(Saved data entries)
+ + + +

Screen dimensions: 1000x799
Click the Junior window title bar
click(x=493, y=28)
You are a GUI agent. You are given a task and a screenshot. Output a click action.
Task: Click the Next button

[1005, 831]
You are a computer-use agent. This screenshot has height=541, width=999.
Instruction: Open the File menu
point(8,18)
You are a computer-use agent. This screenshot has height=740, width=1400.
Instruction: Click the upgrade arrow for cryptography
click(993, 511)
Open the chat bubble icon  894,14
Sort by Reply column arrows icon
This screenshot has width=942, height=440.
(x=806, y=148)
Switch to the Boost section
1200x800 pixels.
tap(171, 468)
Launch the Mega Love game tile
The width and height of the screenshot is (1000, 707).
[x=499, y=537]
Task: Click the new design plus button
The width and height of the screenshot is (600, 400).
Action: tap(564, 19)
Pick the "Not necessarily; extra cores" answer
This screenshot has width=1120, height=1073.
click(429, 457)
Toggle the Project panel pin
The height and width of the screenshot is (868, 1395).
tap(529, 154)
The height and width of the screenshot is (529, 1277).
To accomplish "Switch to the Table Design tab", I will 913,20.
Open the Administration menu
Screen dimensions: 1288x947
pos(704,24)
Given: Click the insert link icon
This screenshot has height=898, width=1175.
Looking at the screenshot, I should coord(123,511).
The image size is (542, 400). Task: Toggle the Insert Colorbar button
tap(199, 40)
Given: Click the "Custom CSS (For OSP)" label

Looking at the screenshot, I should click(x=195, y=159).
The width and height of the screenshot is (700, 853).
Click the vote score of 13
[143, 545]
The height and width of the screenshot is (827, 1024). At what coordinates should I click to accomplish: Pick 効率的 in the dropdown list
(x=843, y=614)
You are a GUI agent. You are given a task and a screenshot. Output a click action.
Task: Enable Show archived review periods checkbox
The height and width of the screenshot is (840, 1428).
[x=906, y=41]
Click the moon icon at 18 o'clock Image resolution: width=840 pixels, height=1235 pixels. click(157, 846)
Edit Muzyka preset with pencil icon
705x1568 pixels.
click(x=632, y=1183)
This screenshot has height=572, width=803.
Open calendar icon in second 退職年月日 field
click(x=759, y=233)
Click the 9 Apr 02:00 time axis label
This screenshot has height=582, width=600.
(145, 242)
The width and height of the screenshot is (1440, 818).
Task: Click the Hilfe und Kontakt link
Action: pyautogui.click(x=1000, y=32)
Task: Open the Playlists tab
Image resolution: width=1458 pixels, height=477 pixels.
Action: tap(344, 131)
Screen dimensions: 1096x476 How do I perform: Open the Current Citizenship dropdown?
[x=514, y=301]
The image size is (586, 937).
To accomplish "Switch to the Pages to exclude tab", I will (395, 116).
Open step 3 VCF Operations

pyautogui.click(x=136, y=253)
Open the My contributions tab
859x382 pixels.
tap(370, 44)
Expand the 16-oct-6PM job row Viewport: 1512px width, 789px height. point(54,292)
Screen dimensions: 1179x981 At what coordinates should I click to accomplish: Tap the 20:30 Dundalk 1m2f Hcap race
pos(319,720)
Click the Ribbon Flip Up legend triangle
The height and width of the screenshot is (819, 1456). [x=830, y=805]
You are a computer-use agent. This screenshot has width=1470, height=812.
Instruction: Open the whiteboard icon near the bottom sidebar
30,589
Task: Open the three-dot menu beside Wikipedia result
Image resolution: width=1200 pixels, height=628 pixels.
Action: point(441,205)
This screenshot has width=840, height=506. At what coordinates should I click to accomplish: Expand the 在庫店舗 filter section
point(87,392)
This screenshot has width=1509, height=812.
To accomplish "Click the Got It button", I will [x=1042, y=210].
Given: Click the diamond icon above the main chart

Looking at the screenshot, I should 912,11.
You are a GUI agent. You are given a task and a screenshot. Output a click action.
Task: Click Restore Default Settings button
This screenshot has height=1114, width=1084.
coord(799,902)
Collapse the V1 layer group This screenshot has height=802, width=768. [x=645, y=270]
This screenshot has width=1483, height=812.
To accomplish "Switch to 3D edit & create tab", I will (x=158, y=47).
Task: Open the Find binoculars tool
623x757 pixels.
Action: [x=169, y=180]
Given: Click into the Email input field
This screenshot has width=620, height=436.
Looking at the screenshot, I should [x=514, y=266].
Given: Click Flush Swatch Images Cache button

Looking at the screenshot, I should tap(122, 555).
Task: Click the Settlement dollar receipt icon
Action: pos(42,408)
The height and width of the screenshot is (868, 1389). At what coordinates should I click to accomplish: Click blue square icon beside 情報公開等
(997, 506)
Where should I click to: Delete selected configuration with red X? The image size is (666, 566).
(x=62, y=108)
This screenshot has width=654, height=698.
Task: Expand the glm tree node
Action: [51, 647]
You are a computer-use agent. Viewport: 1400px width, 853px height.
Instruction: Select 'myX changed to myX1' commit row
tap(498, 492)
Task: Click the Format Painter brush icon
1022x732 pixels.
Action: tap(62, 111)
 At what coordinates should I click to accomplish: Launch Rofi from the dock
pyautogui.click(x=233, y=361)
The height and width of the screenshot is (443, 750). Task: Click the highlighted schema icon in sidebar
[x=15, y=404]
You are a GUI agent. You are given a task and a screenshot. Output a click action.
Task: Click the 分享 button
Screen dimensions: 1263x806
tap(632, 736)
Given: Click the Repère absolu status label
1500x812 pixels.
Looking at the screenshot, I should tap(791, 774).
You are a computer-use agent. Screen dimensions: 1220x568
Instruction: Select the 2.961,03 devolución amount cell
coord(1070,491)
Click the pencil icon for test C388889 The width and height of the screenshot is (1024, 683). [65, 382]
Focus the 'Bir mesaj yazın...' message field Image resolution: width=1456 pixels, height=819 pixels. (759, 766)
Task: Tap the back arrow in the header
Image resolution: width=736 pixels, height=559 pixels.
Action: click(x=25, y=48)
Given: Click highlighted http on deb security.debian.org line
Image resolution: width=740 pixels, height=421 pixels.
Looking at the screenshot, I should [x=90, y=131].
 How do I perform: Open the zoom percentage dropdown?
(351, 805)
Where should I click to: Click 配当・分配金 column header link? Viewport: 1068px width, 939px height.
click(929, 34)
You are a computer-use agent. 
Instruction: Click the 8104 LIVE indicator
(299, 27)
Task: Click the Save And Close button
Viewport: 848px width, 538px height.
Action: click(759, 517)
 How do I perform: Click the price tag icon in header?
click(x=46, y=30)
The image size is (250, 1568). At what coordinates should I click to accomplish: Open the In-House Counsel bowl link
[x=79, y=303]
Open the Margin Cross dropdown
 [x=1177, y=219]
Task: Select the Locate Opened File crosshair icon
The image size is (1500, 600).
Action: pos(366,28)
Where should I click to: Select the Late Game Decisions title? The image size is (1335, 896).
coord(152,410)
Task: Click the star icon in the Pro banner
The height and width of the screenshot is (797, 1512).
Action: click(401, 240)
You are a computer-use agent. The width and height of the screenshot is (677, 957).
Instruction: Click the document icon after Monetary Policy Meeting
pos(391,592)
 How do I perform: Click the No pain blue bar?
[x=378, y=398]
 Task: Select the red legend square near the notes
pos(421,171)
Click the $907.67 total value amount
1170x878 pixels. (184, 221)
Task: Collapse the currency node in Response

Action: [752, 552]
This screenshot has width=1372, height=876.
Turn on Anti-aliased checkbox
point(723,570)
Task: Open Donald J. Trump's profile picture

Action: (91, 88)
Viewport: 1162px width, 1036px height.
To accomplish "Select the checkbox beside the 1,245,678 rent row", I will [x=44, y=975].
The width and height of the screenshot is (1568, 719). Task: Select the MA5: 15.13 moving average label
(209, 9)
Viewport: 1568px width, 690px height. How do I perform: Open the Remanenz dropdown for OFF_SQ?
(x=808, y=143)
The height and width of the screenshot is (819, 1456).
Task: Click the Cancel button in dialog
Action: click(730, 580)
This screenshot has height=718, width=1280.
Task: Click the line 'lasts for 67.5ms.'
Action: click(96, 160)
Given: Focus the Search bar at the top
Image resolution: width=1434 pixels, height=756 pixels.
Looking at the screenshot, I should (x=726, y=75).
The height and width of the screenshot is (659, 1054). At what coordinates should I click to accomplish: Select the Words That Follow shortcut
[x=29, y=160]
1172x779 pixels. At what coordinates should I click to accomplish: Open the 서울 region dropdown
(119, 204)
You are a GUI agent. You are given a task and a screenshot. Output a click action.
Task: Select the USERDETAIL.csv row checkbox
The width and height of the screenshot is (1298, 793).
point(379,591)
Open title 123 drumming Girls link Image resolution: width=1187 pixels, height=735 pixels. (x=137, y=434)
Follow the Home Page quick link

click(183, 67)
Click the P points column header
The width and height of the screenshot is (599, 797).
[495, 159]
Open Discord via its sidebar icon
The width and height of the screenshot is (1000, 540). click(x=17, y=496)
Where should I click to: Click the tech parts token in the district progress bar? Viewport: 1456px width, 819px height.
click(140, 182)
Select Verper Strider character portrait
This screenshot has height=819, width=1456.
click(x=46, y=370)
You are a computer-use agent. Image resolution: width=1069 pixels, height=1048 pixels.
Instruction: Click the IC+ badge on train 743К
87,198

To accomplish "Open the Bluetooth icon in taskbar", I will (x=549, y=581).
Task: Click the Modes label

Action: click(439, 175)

+ + + +

Rewrite the records starting at the line containing "Task: Open the Find binoculars tool" and ending at the line containing "Looking at the screenshot, I should [x=514, y=266].", changing "Email" to "Password" and leaving everything else as it is.

**Solution:**
Task: Open the Find binoculars tool
623x757 pixels.
Action: [x=169, y=180]
Given: Click into the Password input field
This screenshot has width=620, height=436.
Looking at the screenshot, I should [x=514, y=266].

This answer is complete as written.